— TUGAS —
Tulis ulang daftar di bawah, mulai dari awal sampai dengan baris yang memuat "coord(1,109)". Ganti "logo" dengan "emblem", biarkan bagian lainnya tetap sama, dan jangan sertakan gambar dalam jawaban.

****************************************

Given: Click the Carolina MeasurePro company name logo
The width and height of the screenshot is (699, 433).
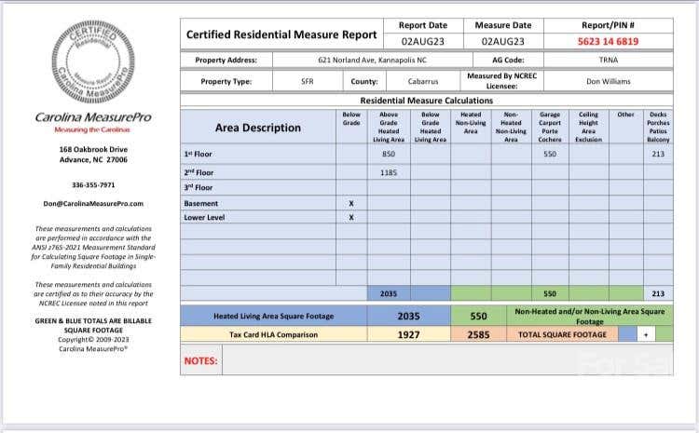Looking at the screenshot, I should [x=93, y=117].
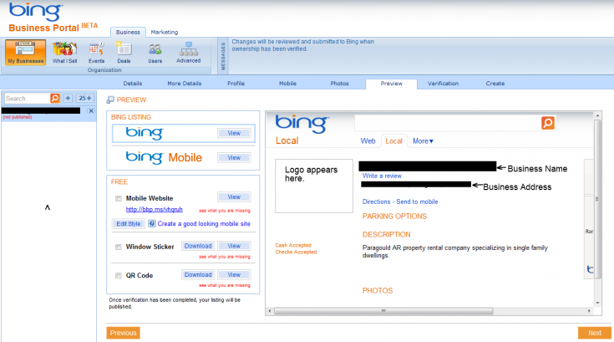Check the QR Code checkbox
The height and width of the screenshot is (342, 614).
[x=118, y=275]
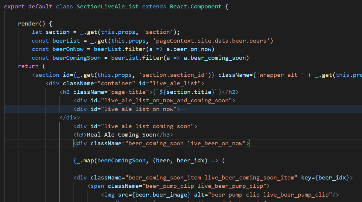Click the gutter arrow marker beside the highlighted line

coord(1,109)
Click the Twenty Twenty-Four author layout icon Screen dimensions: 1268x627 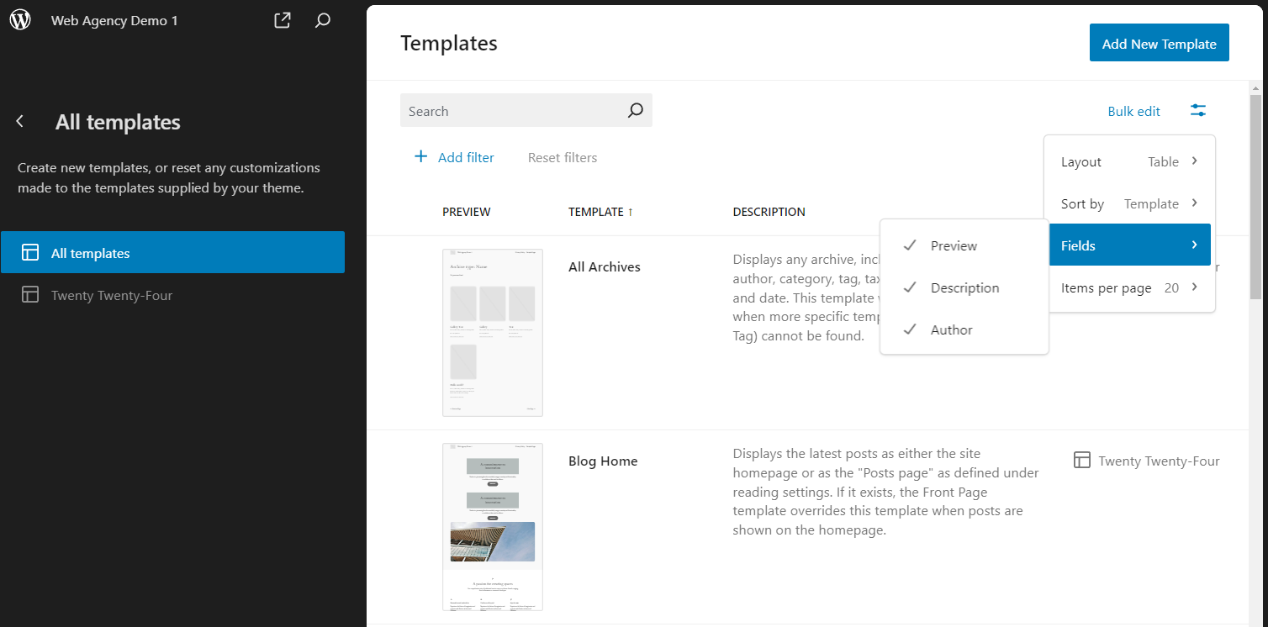[1082, 461]
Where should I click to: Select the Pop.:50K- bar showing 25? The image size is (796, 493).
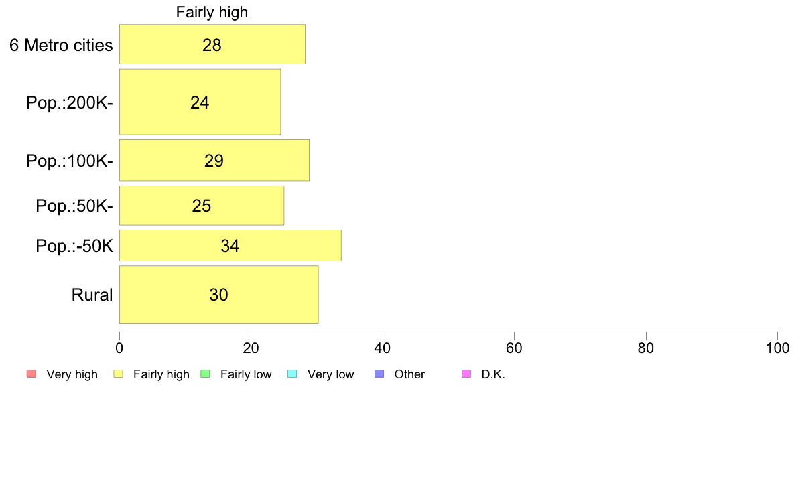[202, 206]
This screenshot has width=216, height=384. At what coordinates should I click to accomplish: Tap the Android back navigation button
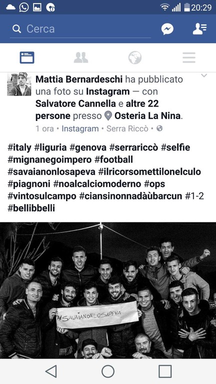tap(51, 372)
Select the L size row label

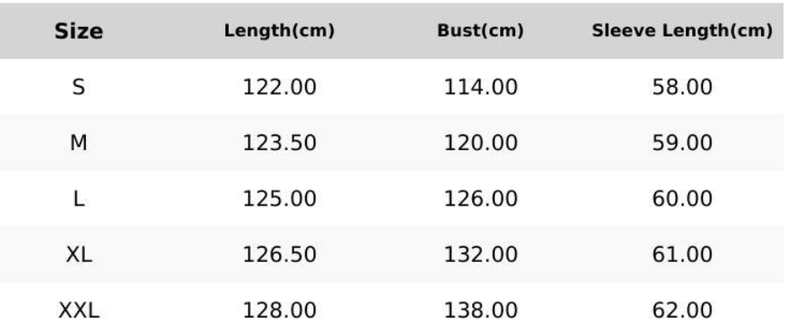pos(79,199)
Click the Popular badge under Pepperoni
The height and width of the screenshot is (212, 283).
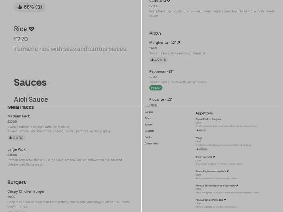[156, 88]
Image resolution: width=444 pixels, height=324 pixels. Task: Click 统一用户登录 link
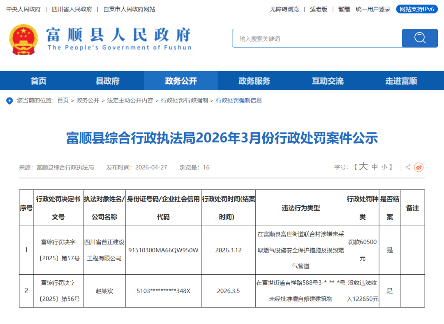point(373,9)
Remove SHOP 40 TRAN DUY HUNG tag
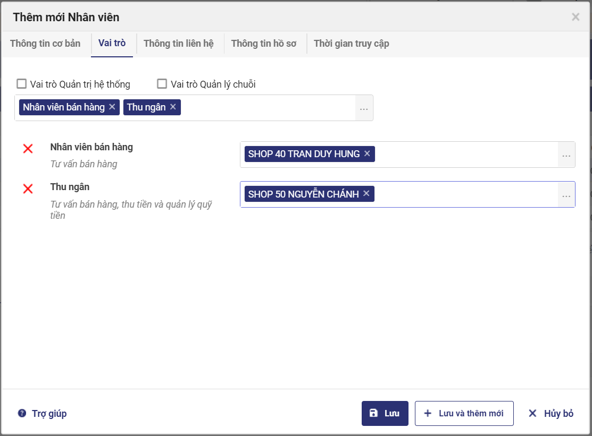 coord(367,154)
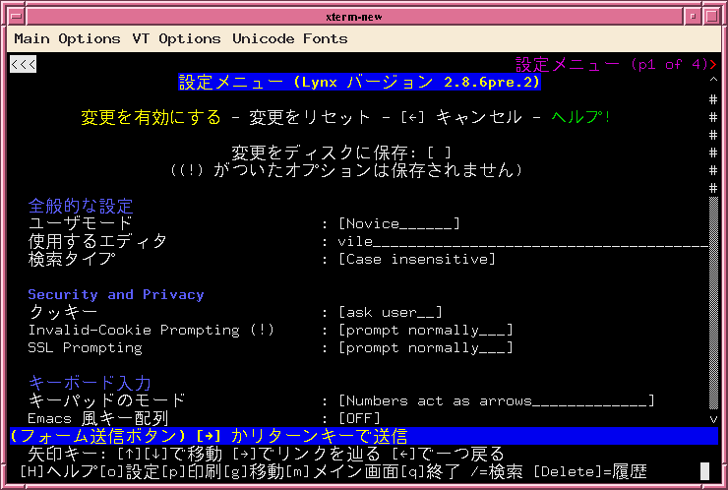
Task: Toggle the 変更をディスクに保存 checkbox
Action: [x=439, y=153]
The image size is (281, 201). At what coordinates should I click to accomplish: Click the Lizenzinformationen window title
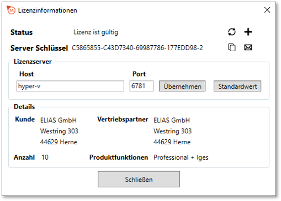(x=47, y=10)
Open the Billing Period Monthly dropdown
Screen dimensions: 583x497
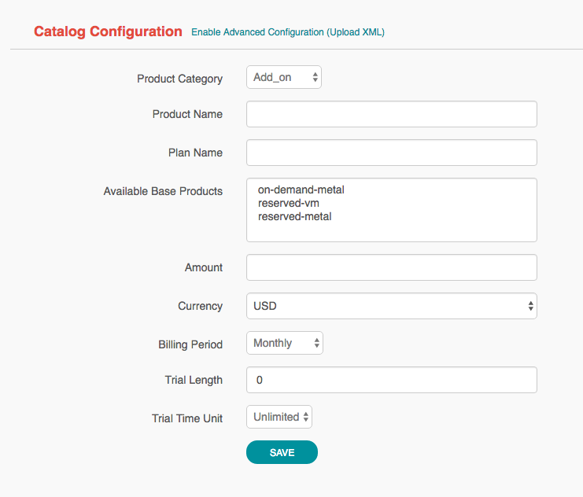point(284,343)
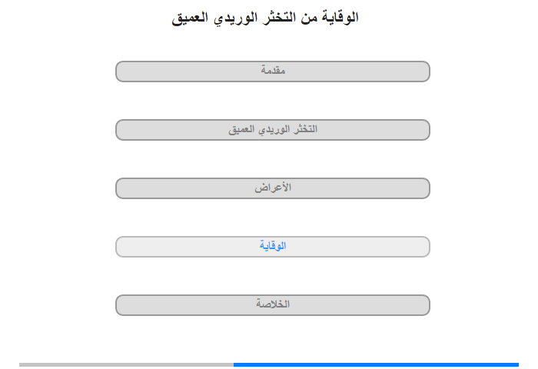Viewport: 538px width, 369px height.
Task: Click where progress bar blue meets gray
Action: [234, 364]
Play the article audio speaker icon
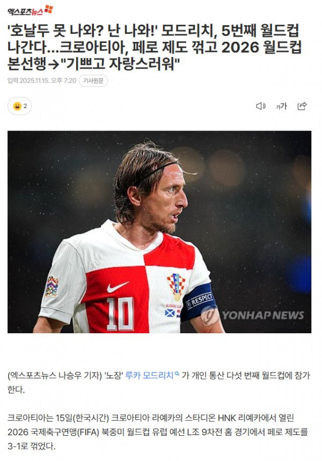The width and height of the screenshot is (322, 461). [x=260, y=106]
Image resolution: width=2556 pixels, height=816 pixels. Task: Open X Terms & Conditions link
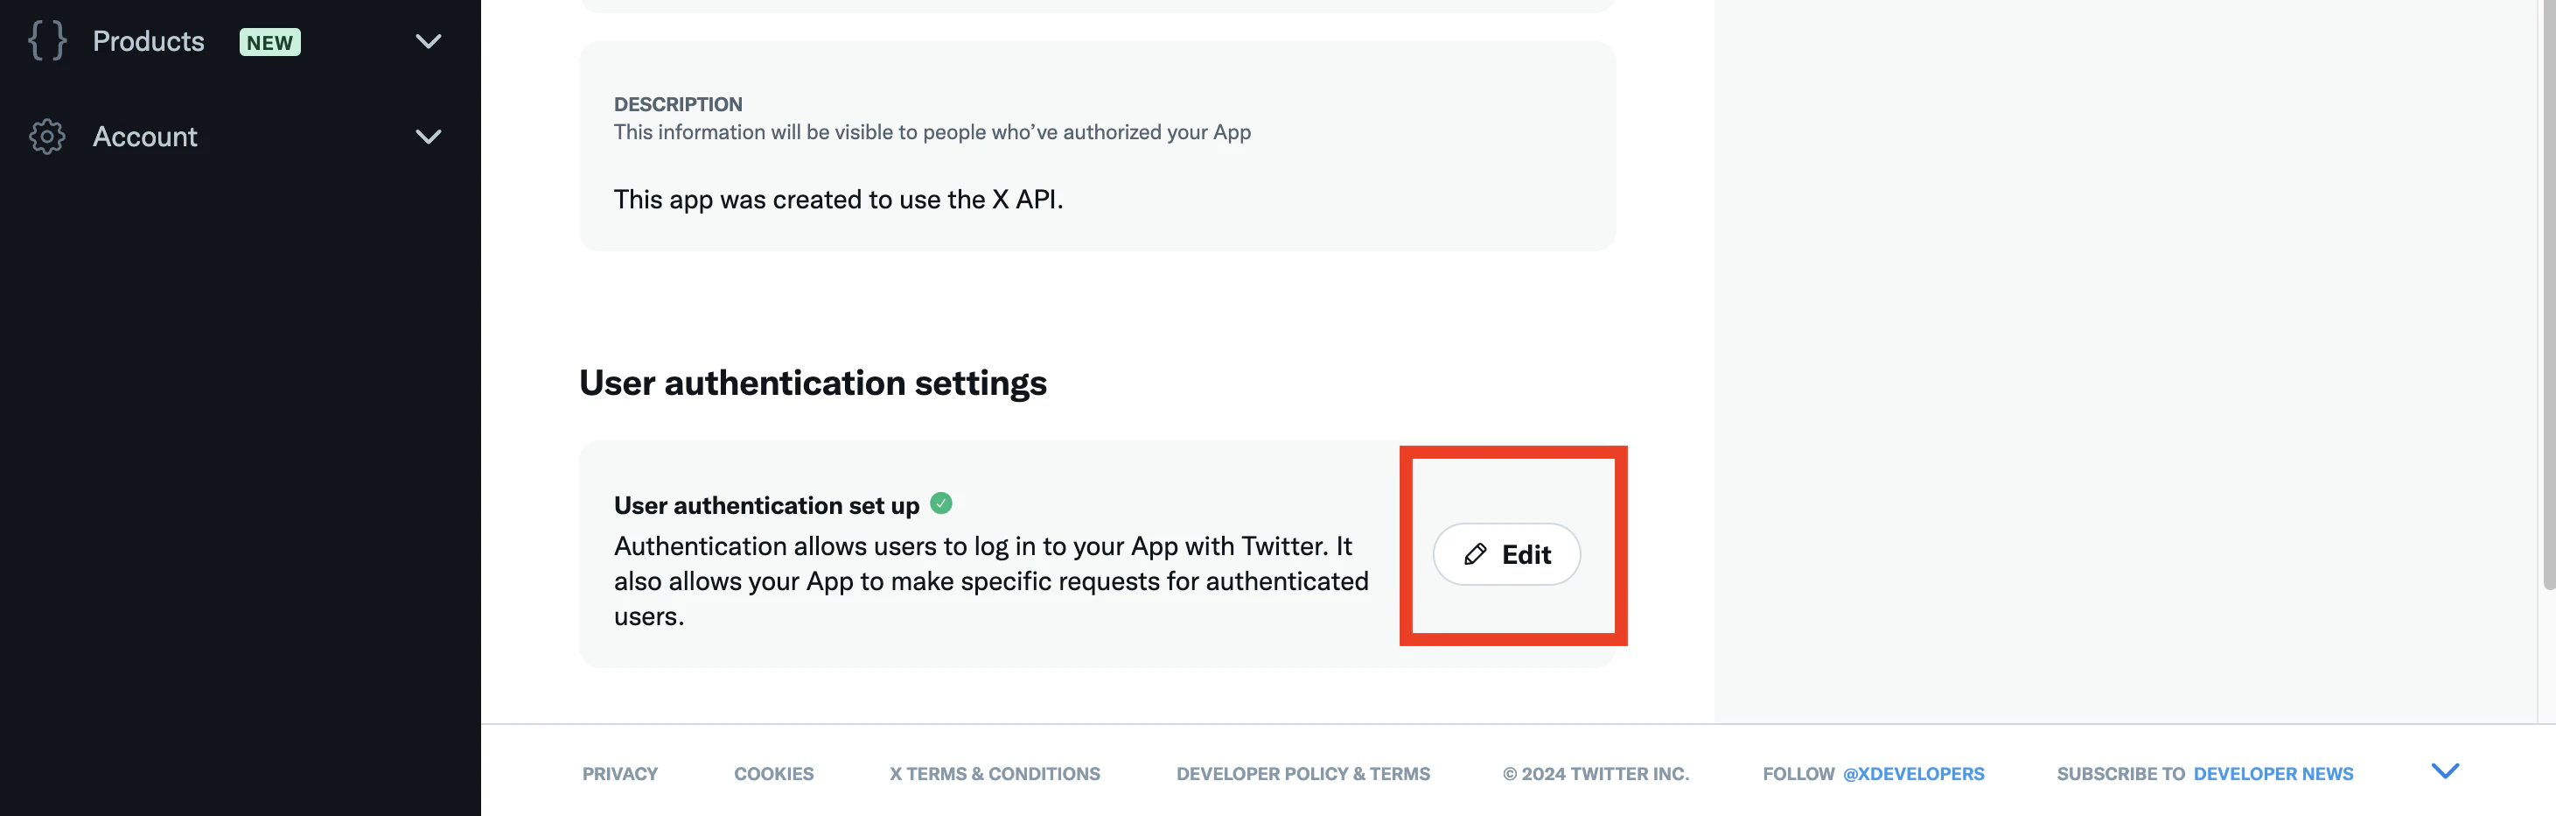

****************************************

— JAWABAN —
Given: Click the Carolina MeasurePro company name emblem
The width and height of the screenshot is (699, 433).
Looking at the screenshot, I should [x=93, y=117].
Check the QR Code checkbox
The height and width of the screenshot is (342, 614).
[x=118, y=275]
Click the gutter arrow marker beside the highlighted line

coord(1,109)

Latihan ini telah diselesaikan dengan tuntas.